Exact reproduction required: the lines below from the line with "初心者向け学習方法 (21, 2322)" to the line with "Speakers (216, 241)", both ends included, and no others.
::: Data provided
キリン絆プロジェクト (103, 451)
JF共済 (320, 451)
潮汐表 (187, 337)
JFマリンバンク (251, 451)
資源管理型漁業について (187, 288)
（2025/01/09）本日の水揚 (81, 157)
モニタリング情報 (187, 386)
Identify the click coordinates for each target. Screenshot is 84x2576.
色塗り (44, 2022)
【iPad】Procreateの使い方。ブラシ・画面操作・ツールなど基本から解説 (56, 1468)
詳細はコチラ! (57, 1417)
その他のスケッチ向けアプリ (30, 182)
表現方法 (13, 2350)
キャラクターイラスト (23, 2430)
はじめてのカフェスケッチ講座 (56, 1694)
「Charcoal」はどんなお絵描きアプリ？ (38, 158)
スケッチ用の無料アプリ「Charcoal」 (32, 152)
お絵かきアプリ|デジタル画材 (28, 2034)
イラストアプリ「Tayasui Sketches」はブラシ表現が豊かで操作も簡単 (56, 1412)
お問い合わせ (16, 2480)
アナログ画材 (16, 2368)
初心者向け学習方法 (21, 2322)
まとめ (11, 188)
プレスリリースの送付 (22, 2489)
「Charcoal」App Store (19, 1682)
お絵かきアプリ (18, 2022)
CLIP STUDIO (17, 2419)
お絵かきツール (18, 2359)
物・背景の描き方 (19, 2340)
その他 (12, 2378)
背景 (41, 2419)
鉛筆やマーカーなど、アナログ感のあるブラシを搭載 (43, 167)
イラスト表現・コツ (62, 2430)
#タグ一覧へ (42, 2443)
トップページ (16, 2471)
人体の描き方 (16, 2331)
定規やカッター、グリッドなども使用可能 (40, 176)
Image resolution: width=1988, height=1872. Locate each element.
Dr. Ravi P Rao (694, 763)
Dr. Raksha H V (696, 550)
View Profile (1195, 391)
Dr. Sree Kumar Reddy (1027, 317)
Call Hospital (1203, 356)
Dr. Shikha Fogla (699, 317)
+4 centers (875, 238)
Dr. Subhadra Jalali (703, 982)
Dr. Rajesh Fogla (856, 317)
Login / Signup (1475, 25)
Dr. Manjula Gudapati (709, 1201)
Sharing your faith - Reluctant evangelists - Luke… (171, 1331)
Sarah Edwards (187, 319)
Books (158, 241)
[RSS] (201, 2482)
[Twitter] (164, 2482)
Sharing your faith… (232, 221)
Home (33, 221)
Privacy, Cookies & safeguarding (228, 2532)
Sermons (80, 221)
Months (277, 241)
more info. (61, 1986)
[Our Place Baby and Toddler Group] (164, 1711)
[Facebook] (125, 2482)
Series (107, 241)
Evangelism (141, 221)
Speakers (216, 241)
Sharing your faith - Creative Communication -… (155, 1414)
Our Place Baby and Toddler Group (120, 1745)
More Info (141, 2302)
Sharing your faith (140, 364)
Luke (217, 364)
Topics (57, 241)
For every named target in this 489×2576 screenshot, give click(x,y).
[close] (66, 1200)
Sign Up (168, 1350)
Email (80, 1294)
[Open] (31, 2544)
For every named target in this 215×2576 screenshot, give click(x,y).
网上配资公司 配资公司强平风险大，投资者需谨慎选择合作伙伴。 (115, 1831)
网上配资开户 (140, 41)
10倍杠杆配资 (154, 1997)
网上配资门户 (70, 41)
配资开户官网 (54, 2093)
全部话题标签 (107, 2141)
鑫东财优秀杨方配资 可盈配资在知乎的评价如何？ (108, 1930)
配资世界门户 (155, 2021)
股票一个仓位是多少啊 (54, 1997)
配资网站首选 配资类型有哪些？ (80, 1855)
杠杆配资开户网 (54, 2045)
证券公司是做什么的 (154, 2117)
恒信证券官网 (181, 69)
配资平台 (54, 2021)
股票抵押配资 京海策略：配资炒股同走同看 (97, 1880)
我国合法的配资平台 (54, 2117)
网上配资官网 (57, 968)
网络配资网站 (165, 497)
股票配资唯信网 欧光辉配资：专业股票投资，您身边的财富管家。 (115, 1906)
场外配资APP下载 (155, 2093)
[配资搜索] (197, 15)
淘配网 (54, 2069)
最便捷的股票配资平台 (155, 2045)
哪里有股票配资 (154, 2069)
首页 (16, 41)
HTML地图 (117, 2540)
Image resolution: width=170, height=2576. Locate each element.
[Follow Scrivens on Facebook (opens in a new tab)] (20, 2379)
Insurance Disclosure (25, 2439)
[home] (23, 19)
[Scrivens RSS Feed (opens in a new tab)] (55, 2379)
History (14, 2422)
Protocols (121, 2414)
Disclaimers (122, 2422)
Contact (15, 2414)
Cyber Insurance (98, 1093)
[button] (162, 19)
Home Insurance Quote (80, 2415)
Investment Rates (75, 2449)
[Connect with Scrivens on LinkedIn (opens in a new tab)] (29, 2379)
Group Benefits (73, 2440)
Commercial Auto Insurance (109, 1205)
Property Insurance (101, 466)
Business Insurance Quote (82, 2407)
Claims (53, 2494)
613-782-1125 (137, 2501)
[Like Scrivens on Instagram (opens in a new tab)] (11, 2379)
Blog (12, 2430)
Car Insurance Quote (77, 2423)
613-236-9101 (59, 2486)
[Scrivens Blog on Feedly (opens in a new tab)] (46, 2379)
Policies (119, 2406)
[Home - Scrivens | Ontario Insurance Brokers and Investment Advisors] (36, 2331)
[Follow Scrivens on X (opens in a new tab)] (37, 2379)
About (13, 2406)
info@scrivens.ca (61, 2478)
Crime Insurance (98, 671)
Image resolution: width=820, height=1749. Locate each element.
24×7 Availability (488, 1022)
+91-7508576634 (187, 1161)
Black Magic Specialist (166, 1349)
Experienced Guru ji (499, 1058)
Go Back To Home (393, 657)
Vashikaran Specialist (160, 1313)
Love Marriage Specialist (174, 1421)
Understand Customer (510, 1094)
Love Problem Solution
::::::
• _Task response_:
初心者向け学習方法 (21, 2322)
まとめ (11, 188)
プレスリリースの送付 (22, 2489)
「Charcoal」App Store (19, 1682)
お絵かきアプリ (18, 2022)
CLIP STUDIO (17, 2419)
お絵かきツール (18, 2359)
物・背景の描き方 (19, 2340)
その他 (12, 2378)
背景 (41, 2419)
鉛筆やマーカーなど、アナログ感のあるブラシを搭載 (43, 167)
イラスト表現・コツ (62, 2430)
#タグ一覧へ (42, 2443)
トップページ (16, 2471)
人体の描き方 (16, 2331)
定規やカッター、グリッドなども使用可能 (40, 176)
Image resolution: width=1988, height=1872. Locate each element.
Dr. Ravi P Rao (694, 763)
Dr. Raksha H V (696, 550)
View Profile (1195, 391)
Dr. Sree Kumar Reddy (1027, 317)
Call Hospital (1203, 356)
Dr. Shikha Fogla (699, 317)
+4 centers (875, 238)
Dr. Subhadra Jalali (703, 982)
Dr. Rajesh Fogla (856, 317)
Login / Signup (1475, 25)
Dr. Manjula Gudapati (709, 1201)
Sharing your faith - Reluctant evangelists - Luke… (171, 1331)
Sarah Edwards (187, 319)
Books (158, 241)
[RSS] (201, 2482)
[Twitter] (164, 2482)
Sharing your faith… (232, 221)
Home (33, 221)
Privacy, Cookies & safeguarding (228, 2532)
Sermons (80, 221)
Months (277, 241)
more info. (61, 1986)
[Our Place Baby and Toddler Group] (164, 1711)
[Facebook] (125, 2482)
Series (107, 241)
Evangelism (141, 221)
Speakers (216, 241)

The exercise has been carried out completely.